M&Aはセキュリティポリシーに混乱を発生させ情報セキュリティのレベルを低下させる

下記の記事が出ている。

 M&A Activity Muddles Database Security
 dark READING: 11 05, 2010
 http://www.darkreading.com/database_security/security/app-security/showArticle.jhtml?articleID=228200315

パブリッククラウドの場合と同様,異なるセキュリティポリシーが混在する場合,どれかを優先しなければならないから,奇妙な現象が発生することになる。当然のことなのだが,現行のISMSは,情報セキュリティの運用主体が実質的に変更になり,相互に矛盾するセキュリティポリシーが混在してしまうような場合を想定しない。経済と情報セキュリティの不一致とでもいうべき事態と理解すべきだろう。

経済の目から見た場合,情報セキュリティのためのポリシーは,ある日突然,全く合理性なしに変更されたり消滅させられたりすることを前提に設計されなければならない。これは,国のセキュリティポリシーでも同じで,政権が交代したとたんに以前のポリシーが否定されてしまうことはあり得る。

要するに,ある程度長い期間継続するものとしてポリシーを設計してはならないということになる。最悪の場合,明日には他の企業に買収されて反故にされてしまうかもしれないということを常に念頭に置いて設計・運用されるべきものということになるだろう。

企業の業績が好調な場合でも,新製品の開発サイクルが非常に短くなっているし,それに伴い業務態様も変化してしまうので,企業活動の実態に見合ったポリシーの設計・運用が必要になる。

そうなると,ある程度長いタームを想定したPDCAサイクルというものは,逆に危険であるということになるかもしれないし,少なくとも全くの幻想であるかもしれない。

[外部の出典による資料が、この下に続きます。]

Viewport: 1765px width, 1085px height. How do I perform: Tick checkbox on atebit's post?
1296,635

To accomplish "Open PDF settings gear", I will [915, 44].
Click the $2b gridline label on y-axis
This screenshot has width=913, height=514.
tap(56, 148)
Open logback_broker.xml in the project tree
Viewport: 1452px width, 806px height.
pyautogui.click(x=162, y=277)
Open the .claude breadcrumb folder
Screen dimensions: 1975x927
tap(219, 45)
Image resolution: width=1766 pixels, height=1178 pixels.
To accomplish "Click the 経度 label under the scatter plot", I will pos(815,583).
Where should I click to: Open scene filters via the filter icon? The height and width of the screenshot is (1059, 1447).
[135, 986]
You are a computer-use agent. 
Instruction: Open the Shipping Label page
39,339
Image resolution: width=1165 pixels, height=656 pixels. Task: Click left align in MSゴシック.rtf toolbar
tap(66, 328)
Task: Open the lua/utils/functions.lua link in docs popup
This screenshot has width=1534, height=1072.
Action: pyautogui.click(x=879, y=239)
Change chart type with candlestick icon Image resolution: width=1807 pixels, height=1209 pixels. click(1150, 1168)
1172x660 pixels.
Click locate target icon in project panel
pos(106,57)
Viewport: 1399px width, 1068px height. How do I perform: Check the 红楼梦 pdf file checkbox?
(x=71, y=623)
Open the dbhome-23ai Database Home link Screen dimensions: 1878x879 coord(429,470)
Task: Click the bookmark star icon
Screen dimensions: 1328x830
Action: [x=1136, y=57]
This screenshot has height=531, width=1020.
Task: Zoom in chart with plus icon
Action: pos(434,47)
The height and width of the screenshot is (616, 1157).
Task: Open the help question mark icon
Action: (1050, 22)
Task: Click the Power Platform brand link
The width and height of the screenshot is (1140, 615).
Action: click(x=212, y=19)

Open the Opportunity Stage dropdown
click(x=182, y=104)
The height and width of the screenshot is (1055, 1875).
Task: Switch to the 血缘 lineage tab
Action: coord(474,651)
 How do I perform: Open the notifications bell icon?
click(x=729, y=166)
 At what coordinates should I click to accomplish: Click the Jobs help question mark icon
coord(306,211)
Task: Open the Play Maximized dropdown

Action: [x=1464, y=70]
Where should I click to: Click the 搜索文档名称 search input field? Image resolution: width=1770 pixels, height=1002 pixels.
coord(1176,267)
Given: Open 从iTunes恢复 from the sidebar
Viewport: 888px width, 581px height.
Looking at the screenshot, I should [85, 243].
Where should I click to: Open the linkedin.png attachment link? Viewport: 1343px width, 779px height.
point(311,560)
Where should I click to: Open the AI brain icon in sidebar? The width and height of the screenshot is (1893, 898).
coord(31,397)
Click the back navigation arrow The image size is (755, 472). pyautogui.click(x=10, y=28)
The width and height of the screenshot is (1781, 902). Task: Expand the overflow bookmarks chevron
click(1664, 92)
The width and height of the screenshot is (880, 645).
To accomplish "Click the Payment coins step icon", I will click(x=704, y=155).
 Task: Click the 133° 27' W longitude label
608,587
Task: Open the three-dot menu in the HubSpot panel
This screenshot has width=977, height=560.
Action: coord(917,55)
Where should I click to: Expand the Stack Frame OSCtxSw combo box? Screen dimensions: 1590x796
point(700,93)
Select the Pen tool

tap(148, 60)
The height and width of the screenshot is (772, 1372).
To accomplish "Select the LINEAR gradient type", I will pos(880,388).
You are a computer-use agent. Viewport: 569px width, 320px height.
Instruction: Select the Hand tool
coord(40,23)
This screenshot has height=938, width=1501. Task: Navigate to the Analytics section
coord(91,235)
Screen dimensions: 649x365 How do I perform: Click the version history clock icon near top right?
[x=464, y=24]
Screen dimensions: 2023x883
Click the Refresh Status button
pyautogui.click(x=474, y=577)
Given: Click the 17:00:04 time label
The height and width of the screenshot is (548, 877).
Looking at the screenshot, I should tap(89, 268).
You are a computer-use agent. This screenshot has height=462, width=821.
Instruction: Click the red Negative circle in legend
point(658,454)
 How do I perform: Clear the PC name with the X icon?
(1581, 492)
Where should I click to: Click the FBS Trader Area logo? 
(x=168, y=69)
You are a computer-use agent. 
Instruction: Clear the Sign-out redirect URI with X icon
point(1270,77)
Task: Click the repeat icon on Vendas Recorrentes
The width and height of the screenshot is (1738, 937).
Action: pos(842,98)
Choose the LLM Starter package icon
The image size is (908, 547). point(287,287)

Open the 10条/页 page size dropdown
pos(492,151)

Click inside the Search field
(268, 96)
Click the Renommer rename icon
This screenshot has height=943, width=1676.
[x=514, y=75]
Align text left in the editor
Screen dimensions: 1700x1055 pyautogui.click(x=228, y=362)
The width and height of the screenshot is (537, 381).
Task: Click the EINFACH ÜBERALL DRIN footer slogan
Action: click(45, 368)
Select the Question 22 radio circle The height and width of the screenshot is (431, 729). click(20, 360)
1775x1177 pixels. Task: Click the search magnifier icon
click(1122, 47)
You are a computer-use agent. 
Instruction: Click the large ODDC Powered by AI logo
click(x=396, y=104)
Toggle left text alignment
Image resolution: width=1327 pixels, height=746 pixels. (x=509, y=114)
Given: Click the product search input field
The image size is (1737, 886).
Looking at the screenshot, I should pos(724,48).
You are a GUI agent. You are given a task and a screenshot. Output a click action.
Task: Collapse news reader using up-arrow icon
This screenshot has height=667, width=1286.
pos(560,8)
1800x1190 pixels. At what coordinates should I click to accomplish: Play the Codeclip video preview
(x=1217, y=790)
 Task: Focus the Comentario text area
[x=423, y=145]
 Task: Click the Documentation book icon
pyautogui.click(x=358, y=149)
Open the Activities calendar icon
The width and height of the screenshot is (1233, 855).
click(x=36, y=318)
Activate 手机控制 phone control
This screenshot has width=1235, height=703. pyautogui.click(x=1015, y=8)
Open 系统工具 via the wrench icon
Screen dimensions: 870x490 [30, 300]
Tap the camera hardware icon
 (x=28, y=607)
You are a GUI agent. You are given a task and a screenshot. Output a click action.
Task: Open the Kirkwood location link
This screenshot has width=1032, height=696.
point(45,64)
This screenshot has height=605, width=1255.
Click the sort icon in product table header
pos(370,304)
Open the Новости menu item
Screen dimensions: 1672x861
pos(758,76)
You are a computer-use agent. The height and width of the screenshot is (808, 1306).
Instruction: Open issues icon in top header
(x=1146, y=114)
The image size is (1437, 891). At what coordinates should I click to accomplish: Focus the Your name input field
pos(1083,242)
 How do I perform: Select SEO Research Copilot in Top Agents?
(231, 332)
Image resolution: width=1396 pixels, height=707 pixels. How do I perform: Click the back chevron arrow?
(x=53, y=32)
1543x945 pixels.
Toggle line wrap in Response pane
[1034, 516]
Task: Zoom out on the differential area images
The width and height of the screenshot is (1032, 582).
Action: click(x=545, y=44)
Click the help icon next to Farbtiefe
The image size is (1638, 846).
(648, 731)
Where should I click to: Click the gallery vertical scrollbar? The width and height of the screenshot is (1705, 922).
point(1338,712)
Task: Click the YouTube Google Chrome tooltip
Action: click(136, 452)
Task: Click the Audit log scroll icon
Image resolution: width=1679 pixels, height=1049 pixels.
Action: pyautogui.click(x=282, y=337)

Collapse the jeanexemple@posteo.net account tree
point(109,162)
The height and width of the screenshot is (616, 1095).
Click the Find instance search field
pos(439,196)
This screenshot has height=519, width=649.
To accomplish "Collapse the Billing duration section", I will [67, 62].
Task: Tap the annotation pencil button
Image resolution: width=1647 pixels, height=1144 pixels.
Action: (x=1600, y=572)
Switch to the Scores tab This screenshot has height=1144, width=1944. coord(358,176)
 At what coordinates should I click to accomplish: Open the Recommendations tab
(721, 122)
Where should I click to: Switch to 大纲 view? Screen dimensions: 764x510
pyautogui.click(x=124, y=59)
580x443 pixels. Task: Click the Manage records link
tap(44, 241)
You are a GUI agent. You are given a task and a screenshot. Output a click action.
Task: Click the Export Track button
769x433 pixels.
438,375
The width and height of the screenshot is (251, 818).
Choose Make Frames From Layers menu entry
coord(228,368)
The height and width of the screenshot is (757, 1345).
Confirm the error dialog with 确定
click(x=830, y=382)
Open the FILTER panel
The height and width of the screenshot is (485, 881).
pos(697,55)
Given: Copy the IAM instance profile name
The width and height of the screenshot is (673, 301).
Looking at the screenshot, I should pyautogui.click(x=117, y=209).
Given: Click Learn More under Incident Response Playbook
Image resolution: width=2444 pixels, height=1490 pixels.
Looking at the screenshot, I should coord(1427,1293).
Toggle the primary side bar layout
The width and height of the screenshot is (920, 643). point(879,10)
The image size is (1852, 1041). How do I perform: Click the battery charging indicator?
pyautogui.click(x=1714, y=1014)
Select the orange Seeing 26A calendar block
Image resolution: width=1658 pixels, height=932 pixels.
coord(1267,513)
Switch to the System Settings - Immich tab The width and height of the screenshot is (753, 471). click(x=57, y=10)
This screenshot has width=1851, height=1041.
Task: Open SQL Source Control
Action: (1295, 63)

PDCAのサイクルについては,現在のように数ヶ月~1年ではなく,1日~数日程度に短縮して考える努力が必要だろうと思われる。

そして,監査についても同様に考えるべきだと考える。PDCAのサイクルが1日である場合,外部監査人は,毎日,数分程度で監査を完遂し評価結果を出せるような努力をしなければならない。しかし,これは無理だ。ということは,サイクルが非常に短い場合,現行のISMSが想定しているような意味でのPDCAは成立し得ないということになるのだろう。

したがって,そのような場合には,別のセキュリティの手法を考えなければならないという当たり前の結論になる。

このことは非常に大きい。

なぜなら,クラウドにしろ何にしろ,あるサービスや製品のセキュリティの保障は,上記のような意味での現行のセキュリティ標準に基づいてなされているのだが,その標準が本当は機能しないような状況の下でシステムが実運用されなければならないかもしれないからだ。換言すると,事前の保障が想定しない状況でシステムが運用される場合,実は何も保障がないのに実運用されていることになる。

ここらへんのところをしっかりと考えなければならない。